**OBJECTIVE**: In the rows below, swap every "computer-use agent" for "desktop assistant" and leave everything else as it stands.

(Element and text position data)
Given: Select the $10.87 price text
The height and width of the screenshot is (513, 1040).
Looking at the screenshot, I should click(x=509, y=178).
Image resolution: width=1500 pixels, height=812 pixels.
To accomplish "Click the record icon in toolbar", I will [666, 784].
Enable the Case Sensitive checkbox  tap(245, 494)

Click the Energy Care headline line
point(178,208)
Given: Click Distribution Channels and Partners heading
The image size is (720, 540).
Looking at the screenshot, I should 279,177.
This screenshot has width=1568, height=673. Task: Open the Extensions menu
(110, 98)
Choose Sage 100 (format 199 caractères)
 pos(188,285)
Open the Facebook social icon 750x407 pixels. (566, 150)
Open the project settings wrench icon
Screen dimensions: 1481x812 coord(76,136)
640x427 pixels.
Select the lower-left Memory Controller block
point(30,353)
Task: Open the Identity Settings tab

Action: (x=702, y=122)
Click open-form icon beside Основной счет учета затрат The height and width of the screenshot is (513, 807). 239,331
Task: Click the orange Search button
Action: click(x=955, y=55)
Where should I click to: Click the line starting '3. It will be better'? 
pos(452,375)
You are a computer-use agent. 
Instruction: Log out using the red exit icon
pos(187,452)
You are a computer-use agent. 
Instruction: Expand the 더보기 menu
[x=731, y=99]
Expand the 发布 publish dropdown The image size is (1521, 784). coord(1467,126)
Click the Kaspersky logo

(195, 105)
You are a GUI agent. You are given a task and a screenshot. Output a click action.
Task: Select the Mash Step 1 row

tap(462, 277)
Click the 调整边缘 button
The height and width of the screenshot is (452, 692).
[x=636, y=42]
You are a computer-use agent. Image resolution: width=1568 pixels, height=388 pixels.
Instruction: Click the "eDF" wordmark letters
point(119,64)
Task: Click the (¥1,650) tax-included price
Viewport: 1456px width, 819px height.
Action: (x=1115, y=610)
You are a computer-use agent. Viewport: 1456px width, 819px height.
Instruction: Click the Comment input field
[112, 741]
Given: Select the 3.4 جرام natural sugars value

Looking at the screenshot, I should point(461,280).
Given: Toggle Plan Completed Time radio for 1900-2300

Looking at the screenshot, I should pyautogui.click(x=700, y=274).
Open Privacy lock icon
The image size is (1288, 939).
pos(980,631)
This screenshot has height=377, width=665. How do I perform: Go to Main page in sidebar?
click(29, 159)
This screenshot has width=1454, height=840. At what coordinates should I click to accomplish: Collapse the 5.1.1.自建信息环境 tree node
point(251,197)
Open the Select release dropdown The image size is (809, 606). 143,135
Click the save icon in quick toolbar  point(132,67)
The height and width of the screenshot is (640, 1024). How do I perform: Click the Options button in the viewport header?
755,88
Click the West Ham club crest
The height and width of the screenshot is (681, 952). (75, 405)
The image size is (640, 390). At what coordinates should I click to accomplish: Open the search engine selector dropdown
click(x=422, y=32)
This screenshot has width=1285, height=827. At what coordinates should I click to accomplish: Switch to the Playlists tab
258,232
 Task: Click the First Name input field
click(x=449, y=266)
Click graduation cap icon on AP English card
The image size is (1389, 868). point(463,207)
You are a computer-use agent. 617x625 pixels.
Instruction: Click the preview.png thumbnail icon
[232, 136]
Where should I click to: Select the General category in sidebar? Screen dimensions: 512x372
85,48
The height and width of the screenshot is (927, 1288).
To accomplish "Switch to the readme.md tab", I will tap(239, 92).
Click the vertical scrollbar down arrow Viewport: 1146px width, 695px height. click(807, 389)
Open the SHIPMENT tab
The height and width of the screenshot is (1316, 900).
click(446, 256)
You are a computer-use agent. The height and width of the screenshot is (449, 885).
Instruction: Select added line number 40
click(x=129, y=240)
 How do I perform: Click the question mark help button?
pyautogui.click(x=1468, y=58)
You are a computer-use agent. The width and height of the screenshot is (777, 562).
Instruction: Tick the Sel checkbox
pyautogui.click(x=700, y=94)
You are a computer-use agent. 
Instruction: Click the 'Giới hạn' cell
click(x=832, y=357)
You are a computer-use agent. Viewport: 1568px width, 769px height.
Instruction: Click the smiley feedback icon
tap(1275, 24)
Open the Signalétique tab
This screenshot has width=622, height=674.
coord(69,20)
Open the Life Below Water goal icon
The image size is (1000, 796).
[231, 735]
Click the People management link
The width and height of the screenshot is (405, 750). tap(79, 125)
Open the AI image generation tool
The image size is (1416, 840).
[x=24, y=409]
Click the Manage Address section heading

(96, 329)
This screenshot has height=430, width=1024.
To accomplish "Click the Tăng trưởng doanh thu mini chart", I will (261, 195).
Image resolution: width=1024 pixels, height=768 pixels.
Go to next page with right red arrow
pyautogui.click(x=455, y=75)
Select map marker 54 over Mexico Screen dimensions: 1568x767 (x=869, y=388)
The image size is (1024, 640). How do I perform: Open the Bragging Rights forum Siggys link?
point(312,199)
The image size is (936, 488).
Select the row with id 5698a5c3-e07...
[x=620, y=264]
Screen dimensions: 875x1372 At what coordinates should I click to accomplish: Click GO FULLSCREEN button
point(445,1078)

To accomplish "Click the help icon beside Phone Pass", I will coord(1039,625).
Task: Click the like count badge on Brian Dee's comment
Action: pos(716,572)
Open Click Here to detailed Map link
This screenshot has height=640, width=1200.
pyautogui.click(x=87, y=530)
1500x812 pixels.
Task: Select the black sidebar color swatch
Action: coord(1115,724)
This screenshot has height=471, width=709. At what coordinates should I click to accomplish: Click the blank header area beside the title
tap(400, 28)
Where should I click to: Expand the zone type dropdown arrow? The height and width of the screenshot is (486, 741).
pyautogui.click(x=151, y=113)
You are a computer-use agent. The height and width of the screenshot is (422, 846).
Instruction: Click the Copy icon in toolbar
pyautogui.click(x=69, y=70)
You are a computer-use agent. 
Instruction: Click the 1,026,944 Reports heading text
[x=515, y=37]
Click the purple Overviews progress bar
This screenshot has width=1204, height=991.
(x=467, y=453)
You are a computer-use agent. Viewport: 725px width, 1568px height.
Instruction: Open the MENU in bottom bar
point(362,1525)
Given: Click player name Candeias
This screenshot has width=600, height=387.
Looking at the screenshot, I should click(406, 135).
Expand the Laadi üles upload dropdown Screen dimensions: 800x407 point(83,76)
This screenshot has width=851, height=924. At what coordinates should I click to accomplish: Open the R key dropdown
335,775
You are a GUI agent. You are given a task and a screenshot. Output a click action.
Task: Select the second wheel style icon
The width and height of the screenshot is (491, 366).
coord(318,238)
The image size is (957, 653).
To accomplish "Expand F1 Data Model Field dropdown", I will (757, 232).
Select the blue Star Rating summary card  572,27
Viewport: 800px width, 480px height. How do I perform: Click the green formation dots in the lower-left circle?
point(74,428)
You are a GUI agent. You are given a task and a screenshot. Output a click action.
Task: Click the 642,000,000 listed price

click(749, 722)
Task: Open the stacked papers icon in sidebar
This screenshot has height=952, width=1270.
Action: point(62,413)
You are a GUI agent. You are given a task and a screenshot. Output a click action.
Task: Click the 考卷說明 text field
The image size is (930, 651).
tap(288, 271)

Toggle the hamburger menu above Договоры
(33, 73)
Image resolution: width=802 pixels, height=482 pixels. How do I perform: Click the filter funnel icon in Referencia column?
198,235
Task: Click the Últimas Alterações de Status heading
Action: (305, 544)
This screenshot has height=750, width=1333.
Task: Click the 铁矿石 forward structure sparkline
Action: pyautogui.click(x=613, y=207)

**TASK RESULT**:
Given: Select the $10.87 price text
The height and width of the screenshot is (513, 1040).
Looking at the screenshot, I should click(x=509, y=178).
Image resolution: width=1500 pixels, height=812 pixels.
To accomplish "Click the record icon in toolbar", I will [666, 784].
Enable the Case Sensitive checkbox  tap(245, 494)

Click the Energy Care headline line
point(178,208)
Given: Click Distribution Channels and Partners heading
The image size is (720, 540).
Looking at the screenshot, I should 279,177.
This screenshot has width=1568, height=673. Task: Open the Extensions menu
(110, 98)
Choose Sage 100 (format 199 caractères)
 pos(188,285)
Open the Facebook social icon 750x407 pixels. (566, 150)
Open the project settings wrench icon
Screen dimensions: 1481x812 coord(76,136)
640x427 pixels.
Select the lower-left Memory Controller block
point(30,353)
Task: Open the Identity Settings tab

Action: (x=702, y=122)
Click open-form icon beside Основной счет учета затрат The height and width of the screenshot is (513, 807). 239,331
Task: Click the orange Search button
Action: click(x=955, y=55)
Where should I click to: Click the line starting '3. It will be better'? 
pos(452,375)
You are a desktop assistant. 
Instruction: Log out using the red exit icon
pos(187,452)
You are a desktop assistant. 
Instruction: Expand the 더보기 menu
[x=731, y=99]
Expand the 发布 publish dropdown The image size is (1521, 784). coord(1467,126)
Click the Kaspersky logo

(195, 105)
You are a GUI agent. You are given a task and a screenshot. Output a click action.
Task: Select the Mash Step 1 row

tap(462, 277)
Click the 调整边缘 button
The height and width of the screenshot is (452, 692).
[x=636, y=42]
You are a desktop assistant. Image resolution: width=1568 pixels, height=388 pixels.
Instruction: Click the "eDF" wordmark letters
point(119,64)
Task: Click the (¥1,650) tax-included price
Viewport: 1456px width, 819px height.
Action: (x=1115, y=610)
You are a desktop assistant. Viewport: 1456px width, 819px height.
Instruction: Click the Comment input field
[112, 741]
Given: Select the 3.4 جرام natural sugars value

Looking at the screenshot, I should point(461,280).
Given: Toggle Plan Completed Time radio for 1900-2300

Looking at the screenshot, I should pyautogui.click(x=700, y=274).
Open Privacy lock icon
The image size is (1288, 939).
pos(980,631)
This screenshot has height=377, width=665. How do I perform: Go to Main page in sidebar?
click(29, 159)
This screenshot has width=1454, height=840. At what coordinates should I click to accomplish: Collapse the 5.1.1.自建信息环境 tree node
point(251,197)
Open the Select release dropdown The image size is (809, 606). 143,135
Click the save icon in quick toolbar  point(132,67)
The height and width of the screenshot is (640, 1024). How do I perform: Click the Options button in the viewport header?
755,88
Click the West Ham club crest
The height and width of the screenshot is (681, 952). (75, 405)
The image size is (640, 390). At what coordinates should I click to accomplish: Open the search engine selector dropdown
click(x=422, y=32)
This screenshot has width=1285, height=827. At what coordinates should I click to accomplish: Switch to the Playlists tab
258,232
 Task: Click the First Name input field
click(x=449, y=266)
Click graduation cap icon on AP English card
The image size is (1389, 868). point(463,207)
You are a desktop assistant. 617x625 pixels.
Instruction: Click the preview.png thumbnail icon
[232, 136]
Where should I click to: Select the General category in sidebar? Screen dimensions: 512x372
85,48
The height and width of the screenshot is (927, 1288).
To accomplish "Switch to the readme.md tab", I will tap(239, 92).
Click the vertical scrollbar down arrow Viewport: 1146px width, 695px height. click(807, 389)
Open the SHIPMENT tab
The height and width of the screenshot is (1316, 900).
click(446, 256)
You are a desktop assistant. The height and width of the screenshot is (449, 885).
Instruction: Select added line number 40
click(x=129, y=240)
 How do I perform: Click the question mark help button?
pyautogui.click(x=1468, y=58)
You are a desktop assistant. The width and height of the screenshot is (777, 562).
Instruction: Tick the Sel checkbox
pyautogui.click(x=700, y=94)
You are a desktop assistant. 
Instruction: Click the 'Giới hạn' cell
click(x=832, y=357)
You are a desktop assistant. Viewport: 1568px width, 769px height.
Instruction: Click the smiley feedback icon
tap(1275, 24)
Open the Signalétique tab
This screenshot has width=622, height=674.
coord(69,20)
Open the Life Below Water goal icon
The image size is (1000, 796).
[231, 735]
Click the People management link
The width and height of the screenshot is (405, 750). tap(79, 125)
Open the AI image generation tool
The image size is (1416, 840).
[x=24, y=409]
Click the Manage Address section heading

(96, 329)
This screenshot has height=430, width=1024.
To accomplish "Click the Tăng trưởng doanh thu mini chart", I will (261, 195).
Image resolution: width=1024 pixels, height=768 pixels.
Go to next page with right red arrow
pyautogui.click(x=455, y=75)
Select map marker 54 over Mexico Screen dimensions: 1568x767 (x=869, y=388)
The image size is (1024, 640). How do I perform: Open the Bragging Rights forum Siggys link?
point(312,199)
The image size is (936, 488).
Select the row with id 5698a5c3-e07...
[x=620, y=264]
Screen dimensions: 875x1372 At what coordinates should I click to accomplish: Click GO FULLSCREEN button
point(445,1078)

To accomplish "Click the help icon beside Phone Pass", I will coord(1039,625).
Task: Click the like count badge on Brian Dee's comment
Action: pos(716,572)
Open Click Here to detailed Map link
This screenshot has height=640, width=1200.
pyautogui.click(x=87, y=530)
1500x812 pixels.
Task: Select the black sidebar color swatch
Action: coord(1115,724)
This screenshot has height=471, width=709. At what coordinates should I click to accomplish: Click the blank header area beside the title
tap(400, 28)
Where should I click to: Expand the zone type dropdown arrow? The height and width of the screenshot is (486, 741).
pyautogui.click(x=151, y=113)
You are a desktop assistant. The height and width of the screenshot is (422, 846).
Instruction: Click the Copy icon in toolbar
pyautogui.click(x=69, y=70)
You are a desktop assistant. 
Instruction: Click the 1,026,944 Reports heading text
[x=515, y=37]
Click the purple Overviews progress bar
This screenshot has width=1204, height=991.
(x=467, y=453)
You are a desktop assistant. Viewport: 725px width, 1568px height.
Instruction: Open the MENU in bottom bar
point(362,1525)
Given: Click player name Candeias
This screenshot has width=600, height=387.
Looking at the screenshot, I should click(406, 135).
Expand the Laadi üles upload dropdown Screen dimensions: 800x407 point(83,76)
This screenshot has width=851, height=924. At what coordinates should I click to accomplish: Open the R key dropdown
335,775
You are a GUI agent. You are given a task and a screenshot. Output a click action.
Task: Select the second wheel style icon
The width and height of the screenshot is (491, 366).
coord(318,238)
The image size is (957, 653).
To accomplish "Expand F1 Data Model Field dropdown", I will (757, 232).
Select the blue Star Rating summary card  572,27
Viewport: 800px width, 480px height. How do I perform: Click the green formation dots in the lower-left circle?
point(74,428)
You are a GUI agent. You are given a task and a screenshot. Output a click action.
Task: Click the 642,000,000 listed price

click(749, 722)
Task: Open the stacked papers icon in sidebar
This screenshot has height=952, width=1270.
Action: point(62,413)
You are a GUI agent. You are given a task and a screenshot. Output a click action.
Task: Click the 考卷說明 text field
The image size is (930, 651).
tap(288, 271)

Toggle the hamburger menu above Договоры
(33, 73)
Image resolution: width=802 pixels, height=482 pixels. How do I perform: Click the filter funnel icon in Referencia column?
198,235
Task: Click the Últimas Alterações de Status heading
Action: (305, 544)
This screenshot has height=750, width=1333.
Task: Click the 铁矿石 forward structure sparkline
Action: pyautogui.click(x=613, y=207)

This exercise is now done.